=== Section Start ===
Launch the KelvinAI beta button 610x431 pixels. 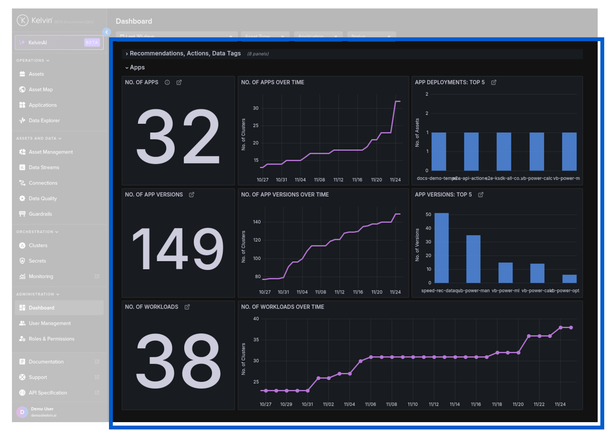[59, 43]
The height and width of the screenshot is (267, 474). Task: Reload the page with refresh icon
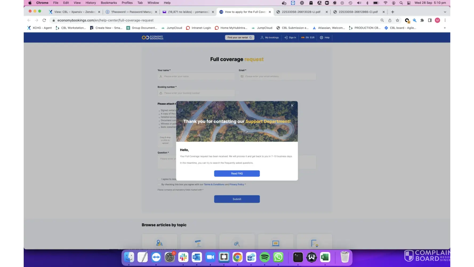click(x=44, y=20)
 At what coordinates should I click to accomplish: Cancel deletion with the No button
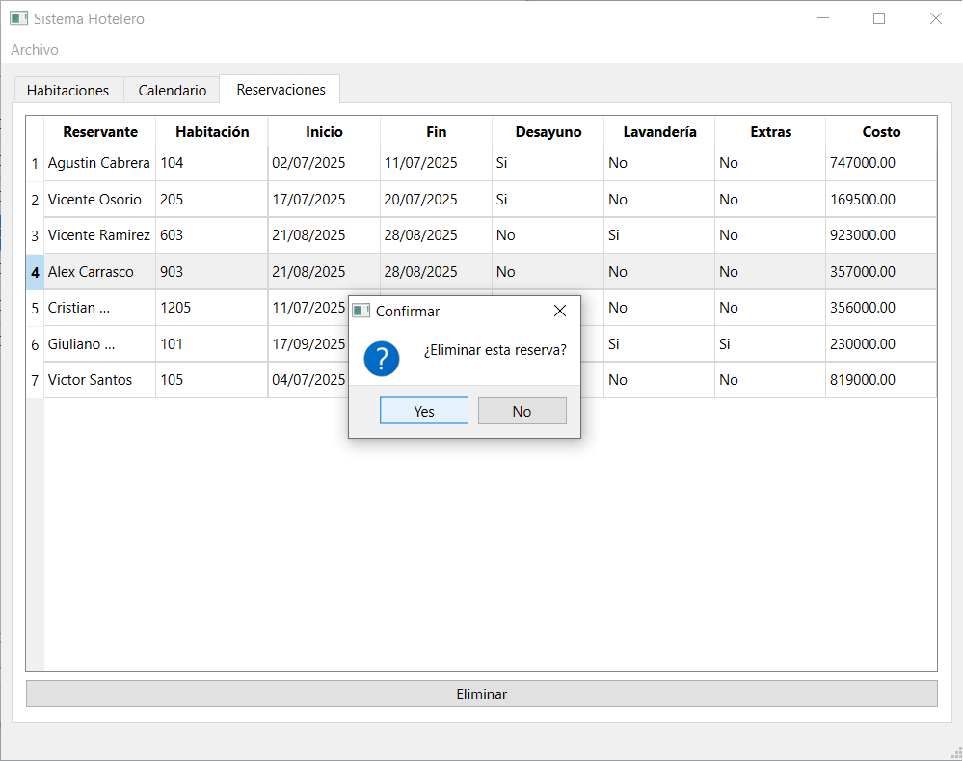tap(522, 411)
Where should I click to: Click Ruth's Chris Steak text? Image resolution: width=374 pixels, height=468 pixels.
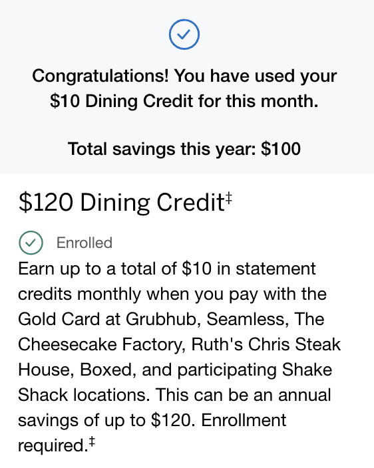click(x=266, y=344)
=== Section End ===
**Exercise:**
Starting at the line that holds "The height and", reproduce each line through the last one of the listing, and nothing more; the pictures stay out.

**Response for this exercise:**
The height and width of the screenshot is (267, 474). Task: Reload the page with refresh icon
click(x=44, y=20)
 At what coordinates should I click to accomplish: Cancel deletion with the No button
tap(522, 411)
Where should I click to: Click Ruth's Chris Steak text? Image resolution: width=374 pixels, height=468 pixels.
click(x=266, y=344)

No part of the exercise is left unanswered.